Avec un enthousiasme rare, une profonde connaissance des sujets agri coles et un regard décalé, il répond à leurs questions en leur livrant une analyse décapante assortie de quelques messages « fil rouge ».

 

 

 

 

Pouvez-vous nous présenter Culture viande et nous expliquer vos enjeux ?

Culture viande rassemble les entreprises d’abattage- découpe-préparation des viandes de boucherie (secteurs bovin, ovin & porcin). Nos fournisseurs sont les éleveurs, à qui nous achetons les animaux. Nos clients sont les bouchers, ceux qui vous vendent la viande, soit à la boucherie, soit au rayon boucherie en grande surface, … soit encore au resto, à la cantine, ou à l’export.
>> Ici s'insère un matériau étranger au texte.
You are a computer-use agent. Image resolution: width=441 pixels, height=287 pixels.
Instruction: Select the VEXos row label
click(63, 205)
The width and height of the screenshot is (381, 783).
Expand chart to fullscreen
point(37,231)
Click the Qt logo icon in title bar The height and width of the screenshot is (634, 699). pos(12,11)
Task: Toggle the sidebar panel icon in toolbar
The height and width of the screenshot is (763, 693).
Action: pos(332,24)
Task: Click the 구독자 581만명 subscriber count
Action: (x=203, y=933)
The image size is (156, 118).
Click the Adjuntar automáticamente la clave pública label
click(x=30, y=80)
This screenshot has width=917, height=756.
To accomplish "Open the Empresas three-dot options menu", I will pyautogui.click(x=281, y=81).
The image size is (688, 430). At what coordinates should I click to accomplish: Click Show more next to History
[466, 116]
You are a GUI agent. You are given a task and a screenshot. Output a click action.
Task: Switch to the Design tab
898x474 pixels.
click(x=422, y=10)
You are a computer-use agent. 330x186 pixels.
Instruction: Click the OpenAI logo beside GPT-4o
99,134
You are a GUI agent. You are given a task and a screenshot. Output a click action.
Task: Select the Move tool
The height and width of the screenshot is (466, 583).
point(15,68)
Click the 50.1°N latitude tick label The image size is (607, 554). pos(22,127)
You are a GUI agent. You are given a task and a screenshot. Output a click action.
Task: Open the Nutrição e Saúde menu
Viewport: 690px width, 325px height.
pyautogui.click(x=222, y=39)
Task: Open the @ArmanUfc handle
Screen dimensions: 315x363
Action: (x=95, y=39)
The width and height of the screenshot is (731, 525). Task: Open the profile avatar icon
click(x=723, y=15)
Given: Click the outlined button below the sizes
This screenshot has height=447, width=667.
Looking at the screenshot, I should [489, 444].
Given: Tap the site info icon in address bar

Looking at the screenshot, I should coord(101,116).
Concernant les enjeux du secteur, ils passent beaucoup par l’information et la pédagogie. Lorsque le secteur de la viande m’a contacté il y a 10 ans, devant la soi-disant « inextricabilité » des problèmes, à résoudre, … j’ai dit oui !  Si le traitement médiatique de la viande rappelle en de nombreux points celui du nucléaire, c’est que, forcément, il y a du pain sur la planche. Un vrai, bon, gros challenge pour un communicant, attaché à des valeurs ! Et la filière viande française en a des valeurs. Elle n’a pas attendu que des sujets se hissent au rang de questions sociétales pour les devancer : la prise en compte des sujets environnementaux, nutrition/santé et bientraitance animale structure toute la filière, ses bonnes pratiques et ses savoir-faire que bien des pays nous envient. Le monde bouge. Les filières aussi. Les consommateurs changent. Leur consommation aussi… et pas toujours dans le sens que l’on croit.

 

Quelles sont justement ces évolutions de la société avec lesquelles il vous faut compter ?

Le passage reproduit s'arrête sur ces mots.